PROBLEM ->
Beginning with the line that contains "The width and", write out each remaining line of the records below exactly. Do not copy any picture.

WORKING DATA ->
* * *

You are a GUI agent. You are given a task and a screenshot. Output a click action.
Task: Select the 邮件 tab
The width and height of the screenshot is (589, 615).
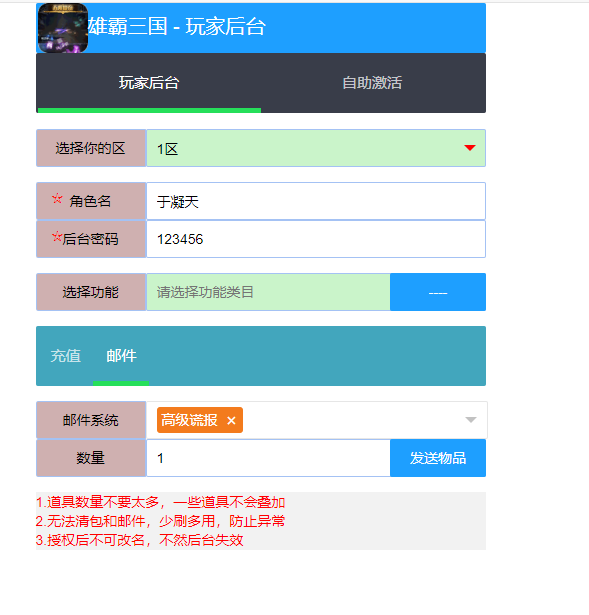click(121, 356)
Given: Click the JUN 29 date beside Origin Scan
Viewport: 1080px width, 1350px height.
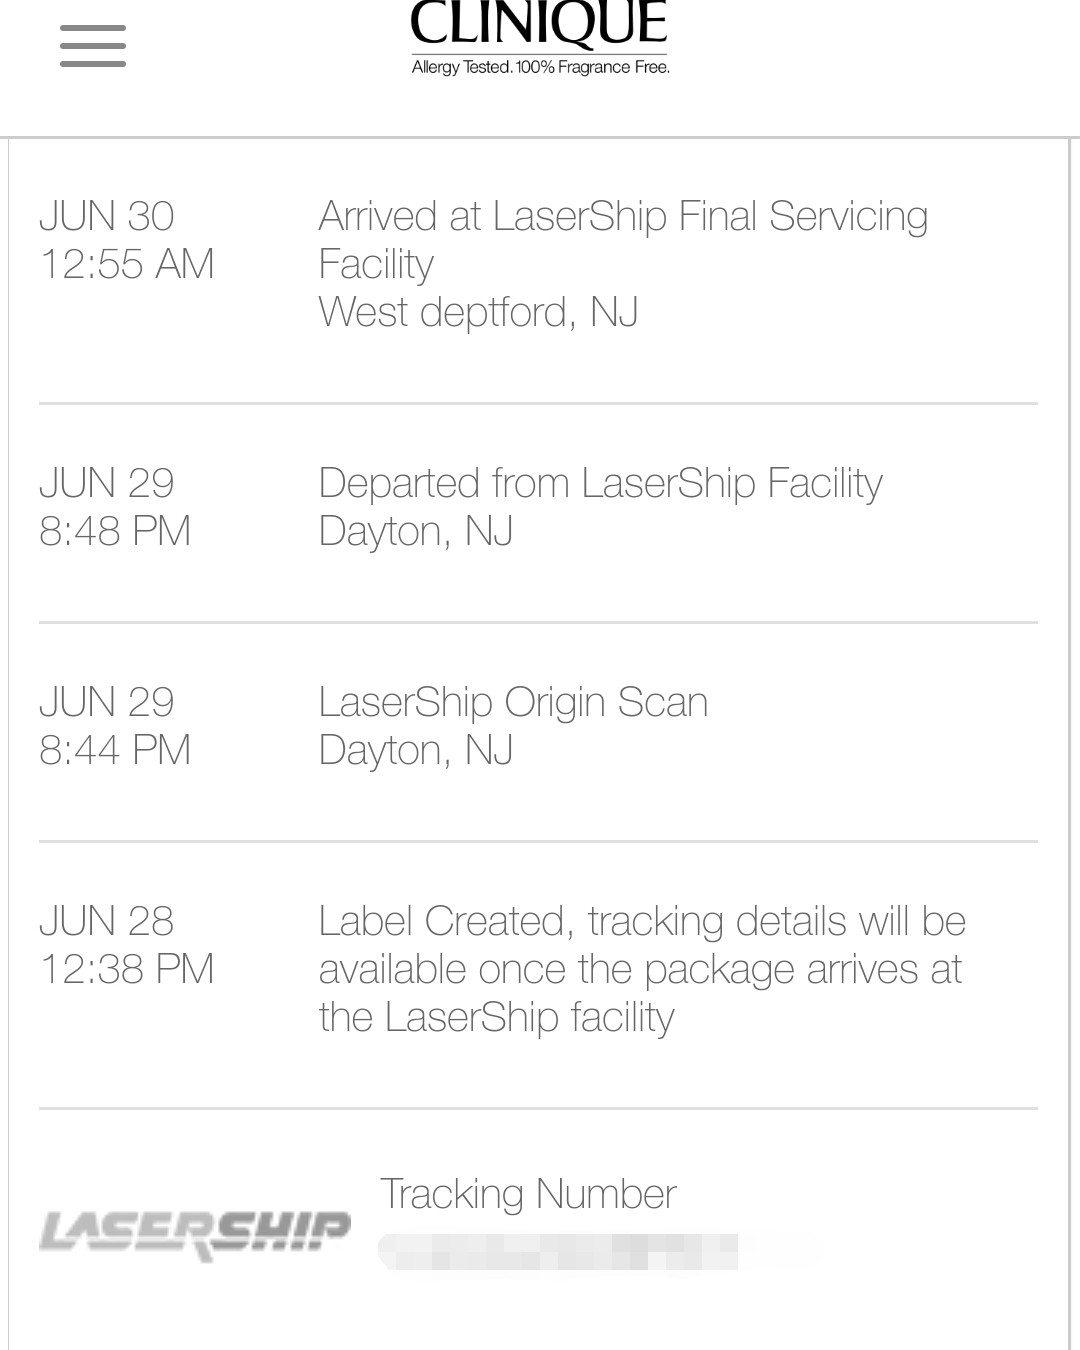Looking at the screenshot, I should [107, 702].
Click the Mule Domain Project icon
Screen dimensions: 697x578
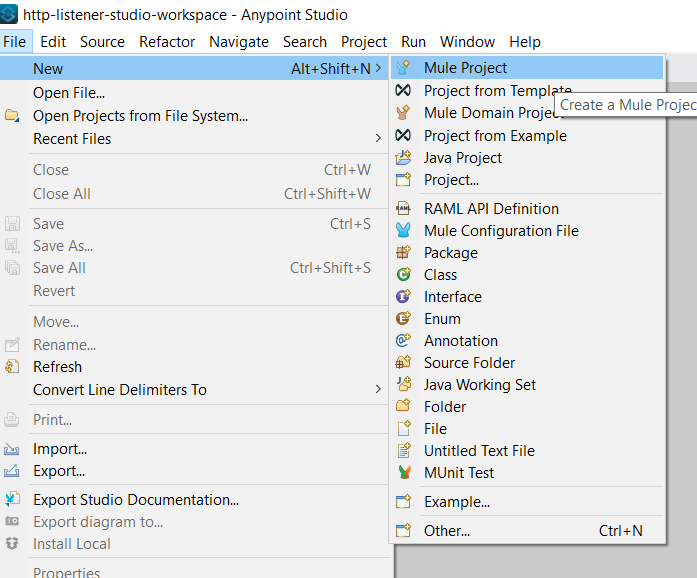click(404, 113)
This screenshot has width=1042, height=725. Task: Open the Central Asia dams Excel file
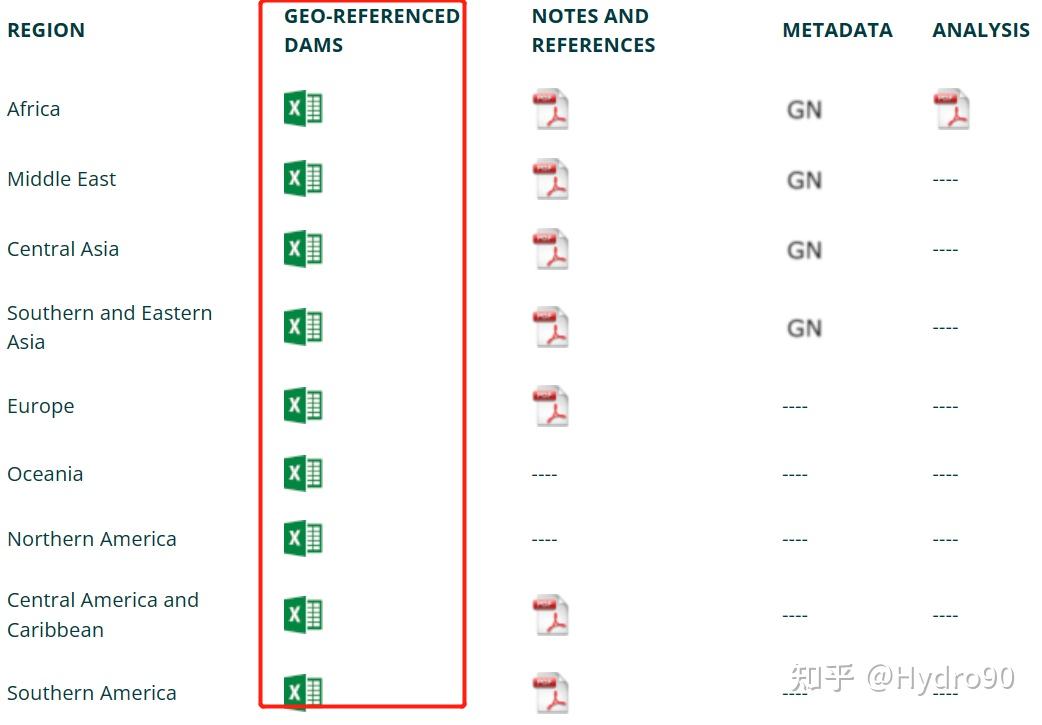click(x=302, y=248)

* * *

PROBLEM SOLUTION ->
The width and height of the screenshot is (589, 615).
click(121, 356)
Given: Click the JUN 29 date beside Origin Scan
Viewport: 1080px width, 1350px height.
Looking at the screenshot, I should [107, 702].
Click the Mule Domain Project icon
Screen dimensions: 697x578
click(404, 113)
This screenshot has width=1042, height=725. Task: Open the Central Asia dams Excel file
click(x=302, y=248)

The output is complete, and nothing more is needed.